MILWAUKEE (AP) -- Former President Barack Obama criticized President Donald Trump's tenure in office Friday in a fiery speech in Milwaukee that took aim at him and other Republicans for "making stuff up."
The speech was one of Obama's sharpest and most direct takedowns of Trump's presidency, although the former president was careful to never mention Trump by name.
Obama cited a recent Trump comment that he would pass a tax cut before the November election. Obama then told the crowd in a Milwaukee high school gymnasium that "Congress isn't even in session! He just makes it up!"
At one point Obama said: "Here's the thing. Everything I say you can look up."
Obama's visit in Milwaukee was to urge people to vote for Wisconsin's Democratic candidates. While Trump was frequently the target of his criticism, he didn't spare Republicans generally and said they are lying when they say they want to protect people with pre-existing conditions while trying to repeal the Affordable Care Act.
"What we have not seen before .... is politicians just blatantly, repeatedly, baldly, shamelessly, lying.

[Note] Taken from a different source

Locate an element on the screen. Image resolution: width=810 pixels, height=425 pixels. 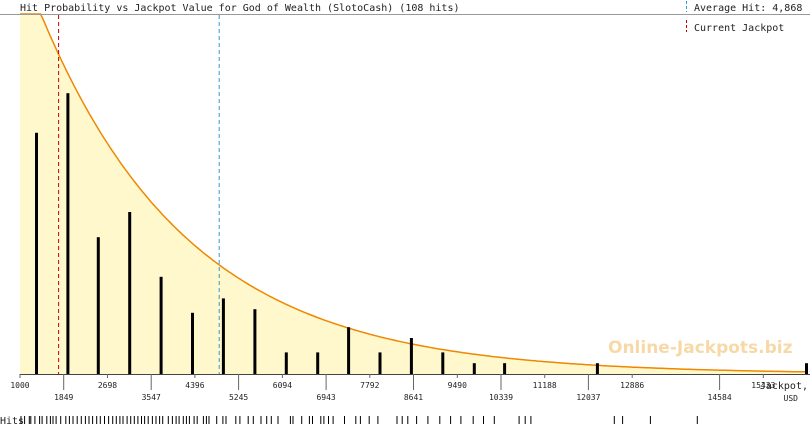
x-tick-label: 6943 is located at coordinates (326, 398).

Making stuff up," Obama said. "Calling up, down. Calling black, white. That's what your governor is doing with these ads, just making stuff up," he said, referring to Gov. Scott Walker and his assertions that he wants to protect health care for those with pre-existing conditions.
Walker is being challenged by Democrat Tony Evers.

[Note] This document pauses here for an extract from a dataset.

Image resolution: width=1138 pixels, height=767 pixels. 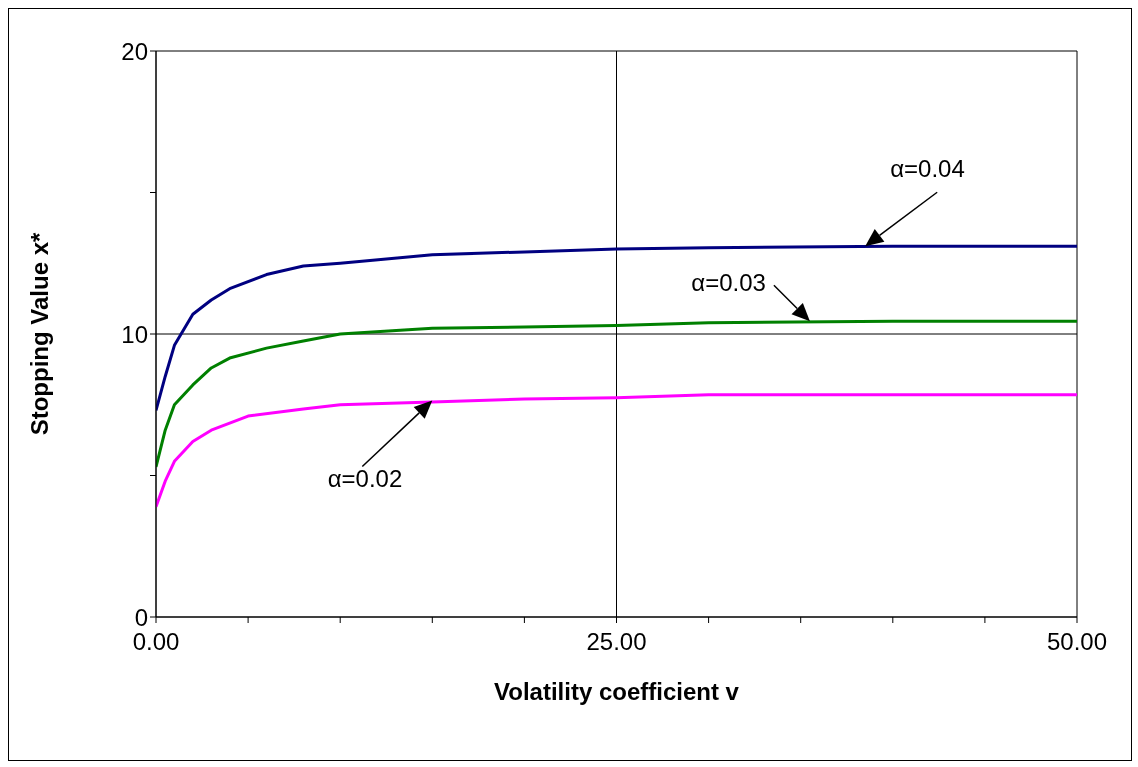 I want to click on annotation: α=0.04, so click(x=928, y=169).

Obama then used the subject of Hillary Clinton's private email server to accuse Republicans of trying to "scare the heck out of people before every election" and also to mock Trump about the Chinese spying on his cellphone.
"In the last election, it was Hillary's emails. 'This is terrible' ... 'This is a national security crisis.' They didn't care about emails and you know how you know? Because if they did, they'd be up in arms right now that the Chinese are listening to the president's iPhone that he leaves in his golf cart."
Obama spoke about the slow-moving migrant caravan from Central American bound for the United States as another example of a Republican scare tactic.
"Now the latest, they're trying to convince everybody to be afraid of a bunch of impoverished, malnourished refugees a thousand miles away," he said. "That's the thing that is the most important thing in this election," he said. "Not health care, not whether or not folks are able to retire, doing something about higher wages, rebuilding our roads and bridges and putting people back to work."
"Suddenly," he continued, changing his voice to a high-pitch to strike a mocking tone, "it's these group of folks. We don't even know where they are. They're right down there."
Referring to Trump's promise to "drain the swamp," Obama said that instead "they have gone to Washington and just plundered away."
"In Washington they have racked up enough indictments to field a football team," he said. "Nobody in my administration got indicted."
Obama's visit to Milwaukee was the first time he was in the city for a political event since March 2016, when he came to celebrate enrollment numbers in the Affordable Care Act. He didn't campaign for Hillary Clinton in Wisconsin, a state she narrowly lost that proved crucial to Trump becoming president.
Later Friday, Obama will hold another rally in Michigan, another battleground state in the Midwest that Democrats lost in 2016.